Apoorva Sripathi, writer and Eater London contributor: Undoubtedly Pueblito Paisa. I remember going there so frequently this year alone for birthdays, random brunches, disastrous dates, or to just eat some ceviche in the summer, which is the best in London. More people should go! Also Pret (not a restaurant I know) for lunchtime sandwiches only because they were convenient. And Ganapati in Peckham for top-rate south Indian food.
Feroz Gajia, restaurateur and Eater London contributor: In a year of at least 300 restaurant meals, most of which were at new restaurants or for the first time, the standbys are usually the ones you go to for guaranteed meals of quality and excellence. The top two would be Singburi & 40 Maltby Street both of which have given me more exquisite food, moments of wonder and great experiences than almost any other. Others would be the best in my immediate vicinity which just happen to be heavily skewed towards Turkish food. The trinity of Neden Urfa, 01 Adana and Numara Bos Cirrik 2 saved many a day or week with superb dishes of quality and consistency, just what everyone expects from their local haunts. NBC 2 seems to be part of the first wave of older ocakbasi restaurants that is upping their price point to reflect this, as they recognise their worth and fight to survive the inevitable rent increases following the latest wave of high street closures.

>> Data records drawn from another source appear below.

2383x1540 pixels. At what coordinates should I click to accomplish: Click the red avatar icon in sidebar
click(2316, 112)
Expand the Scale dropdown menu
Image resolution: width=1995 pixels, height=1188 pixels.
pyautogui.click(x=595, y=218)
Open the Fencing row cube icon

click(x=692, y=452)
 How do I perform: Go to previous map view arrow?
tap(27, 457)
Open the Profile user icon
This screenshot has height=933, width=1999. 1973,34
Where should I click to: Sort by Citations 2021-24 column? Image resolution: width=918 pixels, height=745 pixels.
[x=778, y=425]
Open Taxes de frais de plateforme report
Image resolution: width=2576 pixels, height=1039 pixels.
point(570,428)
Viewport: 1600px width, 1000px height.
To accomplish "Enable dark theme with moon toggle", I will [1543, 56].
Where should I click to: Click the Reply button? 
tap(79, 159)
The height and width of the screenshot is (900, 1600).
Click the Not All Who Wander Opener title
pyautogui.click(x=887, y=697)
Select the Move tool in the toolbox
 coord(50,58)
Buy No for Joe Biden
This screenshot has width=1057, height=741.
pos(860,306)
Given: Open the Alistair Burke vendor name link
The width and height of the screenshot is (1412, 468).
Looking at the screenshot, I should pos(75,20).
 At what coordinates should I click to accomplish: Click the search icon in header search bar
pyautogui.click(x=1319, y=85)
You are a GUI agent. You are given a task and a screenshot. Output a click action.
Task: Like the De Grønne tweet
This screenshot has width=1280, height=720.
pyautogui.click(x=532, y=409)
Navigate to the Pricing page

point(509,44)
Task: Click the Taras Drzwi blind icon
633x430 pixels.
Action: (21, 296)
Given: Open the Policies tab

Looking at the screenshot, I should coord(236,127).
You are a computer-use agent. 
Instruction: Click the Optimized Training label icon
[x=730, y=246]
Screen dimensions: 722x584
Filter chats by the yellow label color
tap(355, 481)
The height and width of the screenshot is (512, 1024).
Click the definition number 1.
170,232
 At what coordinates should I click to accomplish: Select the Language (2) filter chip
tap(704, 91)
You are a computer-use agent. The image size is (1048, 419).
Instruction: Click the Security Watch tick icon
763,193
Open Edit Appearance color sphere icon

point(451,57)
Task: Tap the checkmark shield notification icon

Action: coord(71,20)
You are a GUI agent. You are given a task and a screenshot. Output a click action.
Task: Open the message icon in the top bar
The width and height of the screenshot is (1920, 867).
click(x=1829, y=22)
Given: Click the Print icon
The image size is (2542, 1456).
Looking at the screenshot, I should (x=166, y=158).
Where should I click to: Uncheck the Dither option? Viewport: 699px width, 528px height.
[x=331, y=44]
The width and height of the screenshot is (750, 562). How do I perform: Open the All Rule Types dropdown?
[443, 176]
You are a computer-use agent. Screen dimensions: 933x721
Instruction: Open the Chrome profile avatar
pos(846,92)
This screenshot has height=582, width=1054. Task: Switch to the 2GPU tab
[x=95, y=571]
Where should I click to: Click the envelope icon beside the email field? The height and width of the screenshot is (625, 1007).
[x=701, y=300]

Ed Smith, food writer and Eater London contributor: I ate out at “old” favourites more often than “new” in 2019, which is probably the right way round. Multiple solo lunches at Smoking Goat, Roti King, Koya and Towpath, plus dinners at Black Axe Mangal stand out — partly because they always left my craving for their menu sated, but also because each of them are so consistent too.
Daisy Meager, food writer and Eater London contributor: Bright, Black Axe Mangal, Rochelle Canteen, Leila’s, Cook Daily, BúnBúnBún, Smoking Goat, Towpath Cafe, BaoziInn and, let’s be honest, Pret.
Angela Hui, food writer and Eater London contributor: I know Singburi keeps cropping up time and time again on these end of year lists, but it really is one of the best restaurants out there and it’s run by the hottest insta chef. I’ve also had way too many helpings of noodles at Joy Luck, Hung’s, Cafe TPT, Lanzhou Lamian Noodle Bar and fried chicken from Good Friend for dessert this year.
Jonathan Hatchman, food writer and Eater London contributor: Good Friend — hands down the best chicken shop in zone one — or Chinese Tapas House. The jianbing are outrageous, ideally with pork belly, sausage, crispy won ton skins and fried bread. I’d eat it regularly for breakfast if I lived closer or woke up early enough.